* [ESERCIZIO SCRITTO 1] Nel brano sul nuovo umanesimo a Milano, che cosa ripropone in forme moderne il più alto dei grattacieli milanesi con la sua freccia?
* [ESERCIZIO SCRITTO 2] Prosegui il brano sul nuovo umanesimo a Milano partendo dopo la sua ultima frase.

E questo umanesimo può partire da Milano?
«A Milano, e nell’area metropolitana lombarda, ci sono germogli promettenti di un nuovo umanesimo. Il tessuto sociale documenta, in molte forme, tentativi di risposta alla ricerca di senso e di speranza per la vita, luoghi di costruzione della vita buona e di buon governo. Anzi, quest’estate davanti allo
Shard (la Scheggia), il grattacielo-simbolo di Londra, mi veniva in mente il più alto dei grattacieli di Milano, che in forme moderne ripropone, con la sua freccia, una guglia del nostro Duomo. E pensavo: se l’emblema della Londra contemporanea registra la figura dell’umanità di oggi, che sembra un agglomerato di schegge di verità, quello di Milano con la sua guglia lanciata verso il cielo, verso Dio, può diventare simbolo della costruzione del nuovo umanesimo che ci attende».
Perché allora l’allarme di un “ateismo anonimo”?

* [DATI ESTRATTI]
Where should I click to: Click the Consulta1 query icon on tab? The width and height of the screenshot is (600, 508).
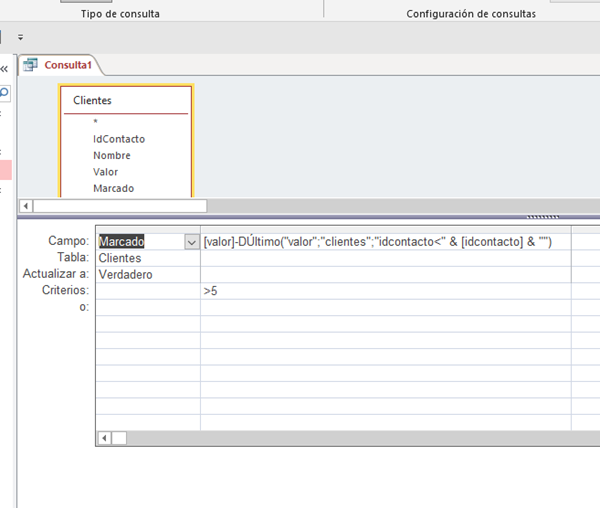(x=30, y=65)
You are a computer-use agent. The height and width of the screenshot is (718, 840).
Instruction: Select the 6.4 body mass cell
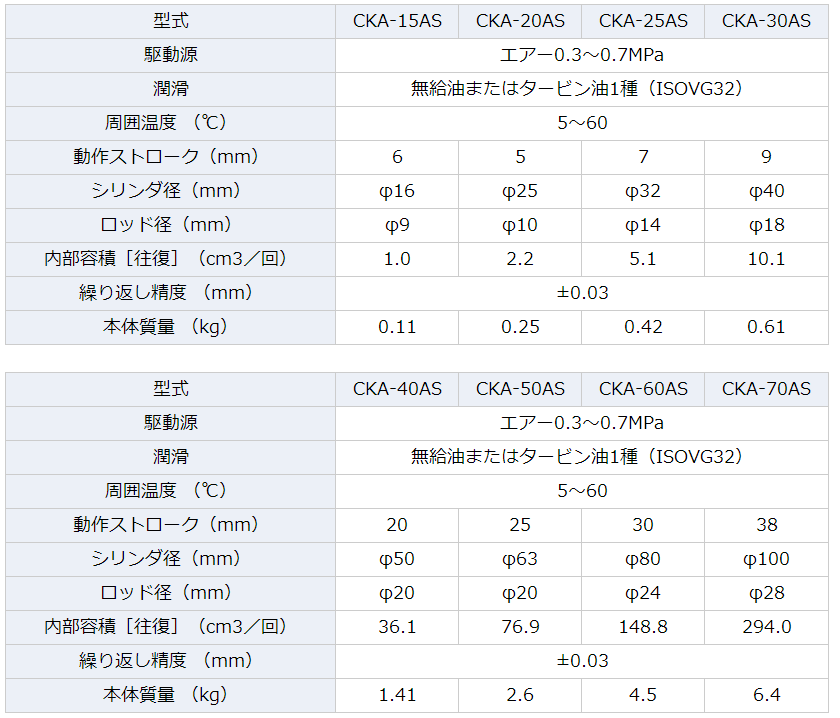[x=767, y=695]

* [RISPOSTA ALL'ESERCIZIO 1] Ripropone una guglia del Duomo di Milano.

* [RISPOSTA ALL'ESERCIZIO 2]
«Io vedo un Duomo pieno di gente, così anche le parrocchie. Milano non è Parigi, Londra o Berlino. C’è ancora un cattolicesimo di popolo. Siamo allora al riparo a differenza del resto d’Europa? No, perché c’è una sorta di “ateismo anonimo” nel senso che molti cristiani hanno perso la percezione della presenza concreta di Dio nel quotidiano».
Lei ha coniato la definizione di “meticciato” e parla spesso della nostra società plurale. Oggi è più che mai attuale il tema del diritto di cittadinanza per i bambini figli di immigrati ma nati in Italia. Che ne pensa?
«Io istintivamente sono a favore dello ius soli, però anche questo va studiato e regolamentato con grande attenzione e realismo, perché in una situazione come quella attuale, non si può sancire meccanicamente il diritto per chiunque venga in Italia, anche per poco tempo, di fare un figlio, fargli ottenere la cittadinanza, e poi andarsene».
Ma proprio qui nella diocesi lombarda c’è chi chiede leggi più restrittive sull’immigrazione e chi ritira i figli da scuola per la presenza degli stranieri.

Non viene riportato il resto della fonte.